▸ TASK OBJECTIVE: Retype all of the entries exactly as they appear.

(Beginning of RECORD EXCERPTS)

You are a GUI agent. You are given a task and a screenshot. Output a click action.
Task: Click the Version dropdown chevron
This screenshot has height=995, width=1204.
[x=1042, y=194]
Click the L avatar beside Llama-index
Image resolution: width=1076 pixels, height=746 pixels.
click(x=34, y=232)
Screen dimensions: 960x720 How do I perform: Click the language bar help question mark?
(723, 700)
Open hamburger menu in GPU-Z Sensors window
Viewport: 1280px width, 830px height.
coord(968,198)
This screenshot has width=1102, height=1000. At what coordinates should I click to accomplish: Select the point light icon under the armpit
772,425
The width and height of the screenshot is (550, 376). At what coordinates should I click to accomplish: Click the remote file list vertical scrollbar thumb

(End of RECORD EXCERPTS)

▸ SOLVED EXERCISE:
You are a GUI agent. You are given a task and a screenshot. Output a click action.
Task: Click the Version dropdown chevron
This screenshot has height=995, width=1204.
[x=1042, y=194]
Click the L avatar beside Llama-index
Image resolution: width=1076 pixels, height=746 pixels.
click(x=34, y=232)
Screen dimensions: 960x720 How do I perform: Click the language bar help question mark?
(723, 700)
Open hamburger menu in GPU-Z Sensors window
Viewport: 1280px width, 830px height.
coord(968,198)
This screenshot has width=1102, height=1000. At what coordinates should I click to accomplish: Select the point light icon under the armpit
772,425
The width and height of the screenshot is (550, 376). At what coordinates should I click to accomplish: Click the remote file list vertical scrollbar thumb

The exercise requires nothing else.